# Cryptography / Criptografía

Cryptography is the discipline that studies the transmission of information according to three aspects:

• Confidentiality. The information should not leak to any unexpected party.
• Integrity. The information must be protected against any malicious modification. (Example: integrity of communications, integrity of backups, etc.)
• Authentication. The information should make clear who the author of it is. (Example: signature authentication, access control, etc.)
 Think of everyday situations where those aspects are important. Piensa en situaciones en que esos aspectos sean importantes.

Some applications:

• Secure two-party computation: several people want to compute something using information each one has, but without revealing that information. For example, two millionaires want to know who of them is richer without revealing how much money they have.
• Zero-knowledge proof: someone wants to prove to another person that they have some information without revealing it. For example, authentication: I want to show that I am the owner of an email account without logging into it in front of you.
• Secret sharing: A society of $n$ people has important things in a safe. Each member has a key. The safe should be opened when a majority of the society wants.
• Removing the need of a trusted party: "Poker over the phone". Example: Bitcoin.

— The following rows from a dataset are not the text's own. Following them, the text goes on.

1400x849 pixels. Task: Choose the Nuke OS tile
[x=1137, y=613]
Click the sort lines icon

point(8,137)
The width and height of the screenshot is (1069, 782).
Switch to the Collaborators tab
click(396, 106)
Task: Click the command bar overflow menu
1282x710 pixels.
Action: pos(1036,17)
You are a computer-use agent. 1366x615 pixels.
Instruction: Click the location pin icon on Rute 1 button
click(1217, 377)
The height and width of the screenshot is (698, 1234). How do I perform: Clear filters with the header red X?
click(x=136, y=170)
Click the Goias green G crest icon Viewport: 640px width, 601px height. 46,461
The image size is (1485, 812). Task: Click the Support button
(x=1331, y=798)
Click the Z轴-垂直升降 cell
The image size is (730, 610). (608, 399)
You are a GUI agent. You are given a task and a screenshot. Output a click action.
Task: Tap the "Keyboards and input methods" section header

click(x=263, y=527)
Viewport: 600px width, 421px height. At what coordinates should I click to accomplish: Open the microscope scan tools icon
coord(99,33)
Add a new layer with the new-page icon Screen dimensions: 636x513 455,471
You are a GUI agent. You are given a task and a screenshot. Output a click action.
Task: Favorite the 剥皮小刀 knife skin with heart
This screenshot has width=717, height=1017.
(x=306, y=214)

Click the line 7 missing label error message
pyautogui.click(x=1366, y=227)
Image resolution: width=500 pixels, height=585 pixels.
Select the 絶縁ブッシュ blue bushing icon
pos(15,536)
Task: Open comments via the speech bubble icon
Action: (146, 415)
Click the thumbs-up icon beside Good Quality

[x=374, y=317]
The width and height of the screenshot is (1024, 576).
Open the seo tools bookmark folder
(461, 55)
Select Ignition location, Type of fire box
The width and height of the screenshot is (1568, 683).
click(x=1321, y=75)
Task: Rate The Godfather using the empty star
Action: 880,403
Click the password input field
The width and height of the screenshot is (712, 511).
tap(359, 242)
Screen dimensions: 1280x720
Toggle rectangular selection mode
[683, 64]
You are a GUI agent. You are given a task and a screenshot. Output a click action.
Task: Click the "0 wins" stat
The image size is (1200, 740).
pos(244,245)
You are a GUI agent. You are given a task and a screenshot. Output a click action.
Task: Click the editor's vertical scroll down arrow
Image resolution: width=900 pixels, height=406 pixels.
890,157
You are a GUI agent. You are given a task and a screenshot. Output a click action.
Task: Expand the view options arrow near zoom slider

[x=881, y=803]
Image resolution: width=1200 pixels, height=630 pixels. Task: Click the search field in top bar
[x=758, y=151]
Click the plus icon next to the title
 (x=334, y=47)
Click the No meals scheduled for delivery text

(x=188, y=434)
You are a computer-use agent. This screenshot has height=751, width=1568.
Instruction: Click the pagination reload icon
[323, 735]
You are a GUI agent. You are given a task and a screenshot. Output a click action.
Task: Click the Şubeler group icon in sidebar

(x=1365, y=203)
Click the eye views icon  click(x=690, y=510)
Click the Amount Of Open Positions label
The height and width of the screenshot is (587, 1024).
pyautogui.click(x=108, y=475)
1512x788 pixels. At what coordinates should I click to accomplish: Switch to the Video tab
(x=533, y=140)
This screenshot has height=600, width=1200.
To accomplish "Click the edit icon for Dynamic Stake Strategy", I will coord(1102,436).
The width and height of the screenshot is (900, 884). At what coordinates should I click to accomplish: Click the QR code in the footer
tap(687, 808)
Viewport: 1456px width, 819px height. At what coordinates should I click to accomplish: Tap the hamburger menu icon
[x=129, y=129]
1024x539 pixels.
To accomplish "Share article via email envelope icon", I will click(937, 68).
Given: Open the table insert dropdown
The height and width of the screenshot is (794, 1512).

## Elements of a cryptosystem

We will commonly use the names plaintext (P), ciphertext (C), encryption and decryption algorithms/functions (E/D).

### One-way functions and trapdoor one-way functions

Encryption and decryption are based on functions of a special kind.

• A one-way function is a function where that is relatively easy to evaluate, but whose inverse is very difficult to calculate. Example: it is easy to multiply two big numbers, but it is difficult (it takes a long time) to factor big numbers. This is the basis of the cryptographic system that we will study later, called RSA.
• A trapdoor one-way function is a function whose inverse is difficult to calculate, but with some extra information it becomes easy. Example: it is difficult to factor a product of two primes, but if we know one of them then it is easy to compute the other by a division. That extra information is called the (decryption) key.

Kerckhoffs's principle: a cryptosystem should be secure even if everything about the system, except the key, is public knowledge.

p,q = next_prime(230425464897893453455642343764),next_prime(340545678973454589456568734587) print p,q n = p*q n
time factor(n)
time n/p

## Warm-up: Shift cryptosystems

A shift cryptosystem consists on an encryption procedure where we take each letter of a message and change it by a shift (displacement) of a number of positions. The classical Caesar cipher is based on a shift of distance 3:

Let us explore them briefly with Sage. We create a plain text from a sentence in English.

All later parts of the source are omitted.